**Provided data:**
****
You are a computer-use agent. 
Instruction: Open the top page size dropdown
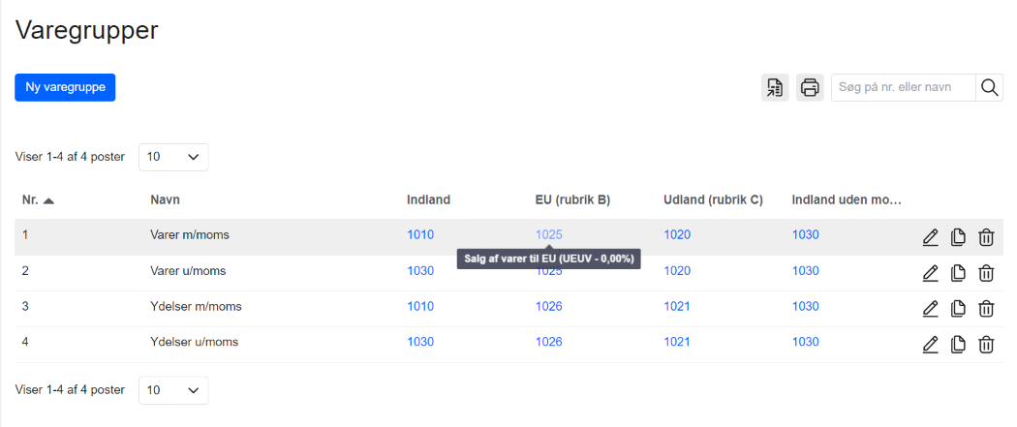173,157
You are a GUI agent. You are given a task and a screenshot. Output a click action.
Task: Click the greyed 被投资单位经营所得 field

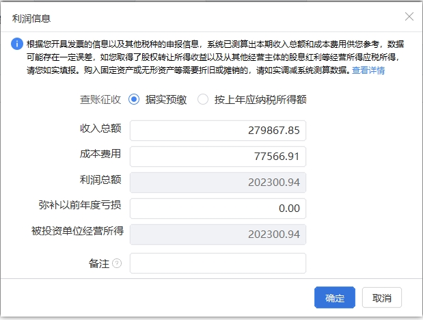coord(218,234)
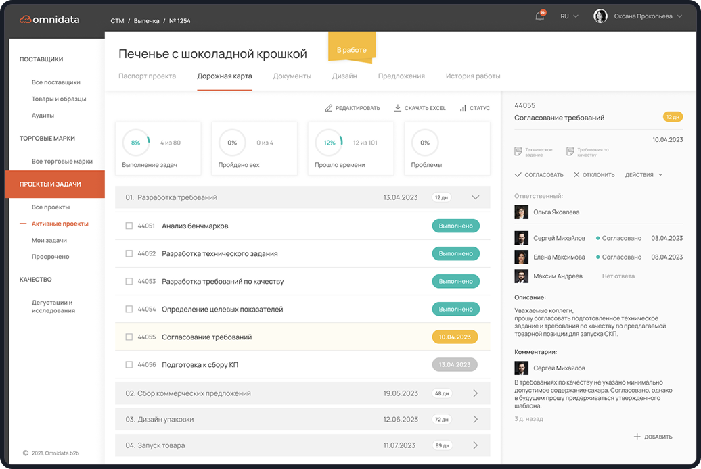Click the pencil edit icon labeled Редактировать
Viewport: 701px width, 469px height.
[x=329, y=108]
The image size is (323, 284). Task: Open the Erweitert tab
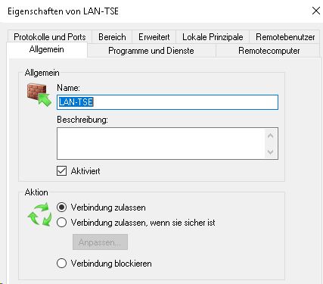(154, 37)
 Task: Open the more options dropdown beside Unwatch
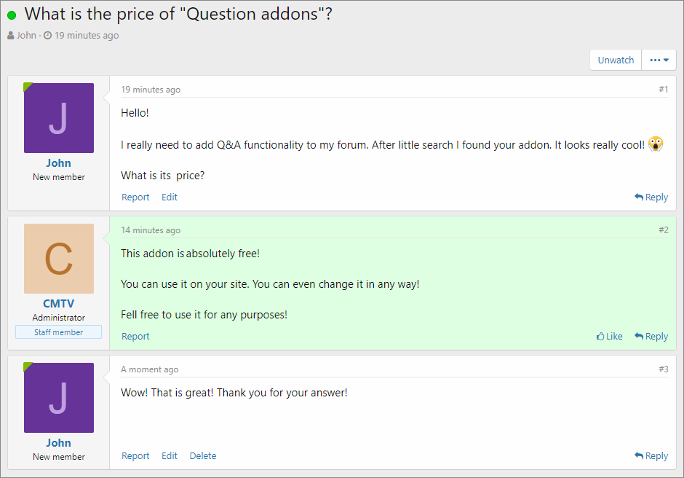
****
**What you are asked to do:** Would you mind returning each entry above word for word, skipping the images?

**Problem solution:**
You are a computer-use agent. 
Instruction: Open the top page size dropdown
173,157
You are a GUI agent. You are given a task and a screenshot. Output a click action.
Task: Click the greyed 被投资单位经营所得 field

coord(218,234)
Click the pencil edit icon labeled Редактировать
Viewport: 701px width, 469px height.
[x=329, y=108]
The image size is (323, 284). Task: Open the Erweitert tab
(154, 37)
 Task: Open the more options dropdown beside Unwatch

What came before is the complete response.